Re: Fwd: Lexar NM790 SSDs are not recognized anymore after 6.1.50 LTS

From: Linux regression tracking (Thorsten Leemhuis)
Date: Tue Sep 05 2023 - 12:35:44 EST


On 05.09.23 16:35, Keith Busch wrote:
> On Tue, Sep 05, 2023 at 01:37:36PM +0200, Linux regression tracking (Thorsten Leemhuis) wrote:
>> On 04.09.23 13:07, Bagas Sanjaya wrote:
>>>
>>> I notice a regression report on Bugzilla [1]. Quoting from it:
>>>
>>>> I bought a new 4 TB Lexar NM790 and I was using kernel 6.3.13 at the time. It wasn't recognized, with these messages in dmesg:
>>>>
>>>> [ 358.950147] nvme nvme0: pci function 0000:06:00.0
>>>> [ 358.958327] nvme nvme0: Device not ready; aborting initialisation, CSTS=0x0
>>>>
>>>> My other NVMe appears correctly in the nvme list though.
>>>>
>>>>
>>>> So I tried using other kernels I had installed at the time: 6.3.7, 6.4.10, 6.5.0rc6, 6.5.0, 6.5.1 and none of these recognized the disk.
>>>> I installed the 6.1.50 lts kernel from arch repositories (I can compile my own too if this would be an issue) and then the device was correctly recognized:
>>>>
>>>> [ 4.654613] nvme 0000:06:00.0: platform quirk: setting simple suspend
>>>> [ 4.654632] nvme nvme0: pci function 0000:06:00.0
>>>> [ 4.667290] nvme nvme0: allocated 40 MiB host memory buffer.
>>>> [ 4.709473] nvme nvme0: 16/0/0 default/read/poll queues
>>
>> FWIW, the quoted mail missed one crucial detail:
>> """
>> Claudio Sampaio 2023-09-02 19:04:29 UTC
>>
>> Adding the two lines
>>
>> │ 3457 { PCI_DEVICE(0x1d97, 0x1602), /* Lexar NM790 */
>> │ 3458 │ .driver_data = NVME_QUIRK_BOGUS_NID, },
>>
>> in file drivers/nvme/host/pci.c made my NVMe work correctly. Compiled a
>> new 6.5.1 kernel and everything works.
>> """
>>
>> @NVME maintainers: is there anything more you need from Claudio at this
>> point?
>
> Yes: it doesn't really make any sense. The report says the device
> stopped showing up with message:
>
> nvme nvme0: Device not ready; aborting initialisation, CSTS=0x0
>
> That (a) happens long before the mentioned quirk is considered by the
> driver, and (b) the "quirk" behavior is now the default in 6.5 and
> several of the listed stable kernels anyway.
>
> It more likely sounds like the device is flaky and either never becomes
> ready due to some unspecified internal firmware condition, or
> inaccurately reports how long it actually needs to become ready in
> worst-case-scenario.

Thx, I kinda suspected something like that, but I kept my mouth shut, as
I feared comments from the cheap seats might be more harmful then helpful.

But what can Claudio do to find the root cause?

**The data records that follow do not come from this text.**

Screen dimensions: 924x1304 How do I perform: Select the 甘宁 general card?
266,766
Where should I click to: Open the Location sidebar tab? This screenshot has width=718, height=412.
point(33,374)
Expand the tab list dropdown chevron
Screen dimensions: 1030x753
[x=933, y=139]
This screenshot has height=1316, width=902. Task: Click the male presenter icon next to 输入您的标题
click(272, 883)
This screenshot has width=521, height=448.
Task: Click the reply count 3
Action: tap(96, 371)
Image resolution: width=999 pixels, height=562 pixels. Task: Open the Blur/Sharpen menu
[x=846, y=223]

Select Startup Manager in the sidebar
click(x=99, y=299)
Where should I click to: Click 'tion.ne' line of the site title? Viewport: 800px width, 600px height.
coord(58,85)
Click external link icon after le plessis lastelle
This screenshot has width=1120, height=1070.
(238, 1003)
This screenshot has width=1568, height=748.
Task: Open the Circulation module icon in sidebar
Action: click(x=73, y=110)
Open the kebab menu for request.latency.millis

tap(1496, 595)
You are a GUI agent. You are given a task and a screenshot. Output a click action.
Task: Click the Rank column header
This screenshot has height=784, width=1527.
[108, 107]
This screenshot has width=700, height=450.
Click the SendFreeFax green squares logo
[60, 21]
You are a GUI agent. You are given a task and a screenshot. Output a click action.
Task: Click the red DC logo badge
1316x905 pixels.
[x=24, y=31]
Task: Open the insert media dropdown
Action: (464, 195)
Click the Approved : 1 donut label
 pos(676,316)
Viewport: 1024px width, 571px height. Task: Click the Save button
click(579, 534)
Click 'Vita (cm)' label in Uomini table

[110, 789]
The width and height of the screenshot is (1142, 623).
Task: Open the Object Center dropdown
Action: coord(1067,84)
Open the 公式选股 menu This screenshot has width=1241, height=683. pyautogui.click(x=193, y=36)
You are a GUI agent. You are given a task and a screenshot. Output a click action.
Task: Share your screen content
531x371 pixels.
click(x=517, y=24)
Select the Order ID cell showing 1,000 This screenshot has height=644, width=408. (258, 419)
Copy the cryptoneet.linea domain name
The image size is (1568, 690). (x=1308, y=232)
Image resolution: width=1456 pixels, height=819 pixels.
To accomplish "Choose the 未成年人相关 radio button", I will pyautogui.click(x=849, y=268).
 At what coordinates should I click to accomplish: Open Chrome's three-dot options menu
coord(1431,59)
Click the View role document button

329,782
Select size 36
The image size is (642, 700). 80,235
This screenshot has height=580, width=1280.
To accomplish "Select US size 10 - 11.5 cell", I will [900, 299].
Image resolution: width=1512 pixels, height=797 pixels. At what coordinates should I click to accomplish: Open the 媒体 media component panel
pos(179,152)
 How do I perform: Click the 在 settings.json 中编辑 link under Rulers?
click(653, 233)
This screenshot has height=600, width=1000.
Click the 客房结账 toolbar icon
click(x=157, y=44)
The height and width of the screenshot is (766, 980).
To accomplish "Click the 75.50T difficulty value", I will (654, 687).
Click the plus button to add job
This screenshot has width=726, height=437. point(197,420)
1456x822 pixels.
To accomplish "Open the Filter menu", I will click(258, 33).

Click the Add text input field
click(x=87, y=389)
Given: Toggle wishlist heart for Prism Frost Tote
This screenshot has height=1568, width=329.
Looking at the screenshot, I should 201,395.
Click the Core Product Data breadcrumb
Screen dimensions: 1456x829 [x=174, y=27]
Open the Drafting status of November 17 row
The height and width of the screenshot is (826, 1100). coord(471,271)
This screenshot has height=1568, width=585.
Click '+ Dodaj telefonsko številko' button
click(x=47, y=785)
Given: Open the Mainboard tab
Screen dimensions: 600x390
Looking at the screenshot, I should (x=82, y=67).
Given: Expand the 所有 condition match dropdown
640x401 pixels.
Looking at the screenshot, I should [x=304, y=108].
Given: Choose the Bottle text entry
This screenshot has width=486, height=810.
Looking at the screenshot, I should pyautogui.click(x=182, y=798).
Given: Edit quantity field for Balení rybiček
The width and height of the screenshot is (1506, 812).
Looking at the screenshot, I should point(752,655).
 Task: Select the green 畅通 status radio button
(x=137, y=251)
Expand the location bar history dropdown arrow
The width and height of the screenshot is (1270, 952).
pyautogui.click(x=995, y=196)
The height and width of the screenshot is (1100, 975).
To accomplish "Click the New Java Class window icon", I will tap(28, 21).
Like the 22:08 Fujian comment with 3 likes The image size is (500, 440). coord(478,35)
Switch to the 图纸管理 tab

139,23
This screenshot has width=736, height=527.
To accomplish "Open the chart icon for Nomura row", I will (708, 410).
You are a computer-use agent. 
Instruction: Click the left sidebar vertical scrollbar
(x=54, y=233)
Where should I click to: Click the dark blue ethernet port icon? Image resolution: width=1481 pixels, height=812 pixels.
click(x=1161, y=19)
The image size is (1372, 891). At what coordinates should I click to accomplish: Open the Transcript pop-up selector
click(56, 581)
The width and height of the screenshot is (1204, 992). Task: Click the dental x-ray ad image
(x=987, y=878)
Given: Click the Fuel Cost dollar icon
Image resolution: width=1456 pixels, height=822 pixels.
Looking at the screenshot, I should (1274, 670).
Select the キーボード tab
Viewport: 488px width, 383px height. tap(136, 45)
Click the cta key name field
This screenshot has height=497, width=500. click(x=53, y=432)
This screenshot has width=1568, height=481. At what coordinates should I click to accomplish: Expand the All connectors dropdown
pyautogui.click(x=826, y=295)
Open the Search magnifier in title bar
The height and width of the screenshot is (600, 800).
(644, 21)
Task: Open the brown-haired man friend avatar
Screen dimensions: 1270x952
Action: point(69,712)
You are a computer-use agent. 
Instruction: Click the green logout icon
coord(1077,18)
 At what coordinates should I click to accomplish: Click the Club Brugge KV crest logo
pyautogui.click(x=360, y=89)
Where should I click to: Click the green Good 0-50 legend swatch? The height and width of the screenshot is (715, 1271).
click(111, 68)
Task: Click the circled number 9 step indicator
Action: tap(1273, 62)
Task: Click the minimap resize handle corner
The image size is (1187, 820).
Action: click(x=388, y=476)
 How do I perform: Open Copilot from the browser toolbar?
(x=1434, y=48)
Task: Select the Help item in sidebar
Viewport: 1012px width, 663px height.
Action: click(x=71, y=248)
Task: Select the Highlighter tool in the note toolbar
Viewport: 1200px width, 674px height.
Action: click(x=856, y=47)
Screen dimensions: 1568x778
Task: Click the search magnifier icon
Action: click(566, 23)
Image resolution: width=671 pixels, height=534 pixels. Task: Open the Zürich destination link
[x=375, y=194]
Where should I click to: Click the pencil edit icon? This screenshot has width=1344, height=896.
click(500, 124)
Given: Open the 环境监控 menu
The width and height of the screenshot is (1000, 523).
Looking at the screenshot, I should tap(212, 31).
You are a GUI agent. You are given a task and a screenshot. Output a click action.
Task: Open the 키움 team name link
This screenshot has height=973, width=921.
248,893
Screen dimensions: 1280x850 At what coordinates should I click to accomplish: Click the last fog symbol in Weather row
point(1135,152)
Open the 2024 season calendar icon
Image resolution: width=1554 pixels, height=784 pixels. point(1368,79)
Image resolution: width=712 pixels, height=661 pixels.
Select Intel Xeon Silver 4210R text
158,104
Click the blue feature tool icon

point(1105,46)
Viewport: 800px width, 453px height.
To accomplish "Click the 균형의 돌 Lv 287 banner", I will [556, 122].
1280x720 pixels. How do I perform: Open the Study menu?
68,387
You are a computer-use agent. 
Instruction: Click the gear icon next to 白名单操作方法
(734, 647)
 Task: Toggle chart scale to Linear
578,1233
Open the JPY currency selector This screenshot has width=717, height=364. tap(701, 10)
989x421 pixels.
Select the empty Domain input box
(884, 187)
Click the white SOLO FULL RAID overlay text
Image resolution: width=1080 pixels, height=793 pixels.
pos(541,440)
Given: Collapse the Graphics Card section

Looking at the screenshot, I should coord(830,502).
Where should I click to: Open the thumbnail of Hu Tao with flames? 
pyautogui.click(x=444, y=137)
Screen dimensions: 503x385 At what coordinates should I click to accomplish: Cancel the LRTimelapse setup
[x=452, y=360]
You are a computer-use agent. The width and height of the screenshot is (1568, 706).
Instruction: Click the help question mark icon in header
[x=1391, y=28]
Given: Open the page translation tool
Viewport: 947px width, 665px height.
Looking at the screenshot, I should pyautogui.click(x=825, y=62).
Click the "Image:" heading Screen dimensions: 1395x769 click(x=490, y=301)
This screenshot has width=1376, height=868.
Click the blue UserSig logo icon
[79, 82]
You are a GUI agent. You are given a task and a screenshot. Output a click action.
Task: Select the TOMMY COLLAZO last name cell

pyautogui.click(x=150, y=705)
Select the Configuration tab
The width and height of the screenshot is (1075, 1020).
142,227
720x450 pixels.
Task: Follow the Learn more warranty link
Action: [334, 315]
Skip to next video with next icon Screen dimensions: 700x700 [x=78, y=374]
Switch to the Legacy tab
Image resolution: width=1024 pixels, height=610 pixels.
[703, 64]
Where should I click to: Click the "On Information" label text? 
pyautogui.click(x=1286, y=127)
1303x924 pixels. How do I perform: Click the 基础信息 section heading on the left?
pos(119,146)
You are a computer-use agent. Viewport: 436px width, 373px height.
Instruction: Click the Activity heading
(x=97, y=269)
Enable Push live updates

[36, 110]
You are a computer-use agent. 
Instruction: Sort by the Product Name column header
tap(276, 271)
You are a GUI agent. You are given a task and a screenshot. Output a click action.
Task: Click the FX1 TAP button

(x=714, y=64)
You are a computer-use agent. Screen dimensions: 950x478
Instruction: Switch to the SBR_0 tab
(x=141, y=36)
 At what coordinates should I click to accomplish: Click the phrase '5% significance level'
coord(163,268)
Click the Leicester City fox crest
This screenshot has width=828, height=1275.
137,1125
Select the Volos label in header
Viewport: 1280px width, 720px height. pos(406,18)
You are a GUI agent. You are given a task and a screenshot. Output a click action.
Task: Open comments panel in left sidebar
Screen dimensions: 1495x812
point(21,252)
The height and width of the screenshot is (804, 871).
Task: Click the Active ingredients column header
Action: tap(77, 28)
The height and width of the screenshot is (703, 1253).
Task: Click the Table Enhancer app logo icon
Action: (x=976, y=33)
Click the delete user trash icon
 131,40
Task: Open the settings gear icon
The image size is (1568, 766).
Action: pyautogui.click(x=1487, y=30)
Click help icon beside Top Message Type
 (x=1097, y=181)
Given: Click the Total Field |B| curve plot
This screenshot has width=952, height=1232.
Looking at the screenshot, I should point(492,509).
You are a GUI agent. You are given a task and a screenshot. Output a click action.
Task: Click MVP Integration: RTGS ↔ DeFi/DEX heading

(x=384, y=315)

Check hardware
(especially the connectors), update firmware, ...? And if that doesn't
lead to anything, bisect the issue?

Ciao, Thorsten (wearing his 'the Linux kernel's regression tracker' hat)
--
Everything you wanna know about Linux kernel regression tracking:
https://linux-regtracking.leemhuis.info/about/#tldr
If I did something stupid, please tell me, as explained on that page.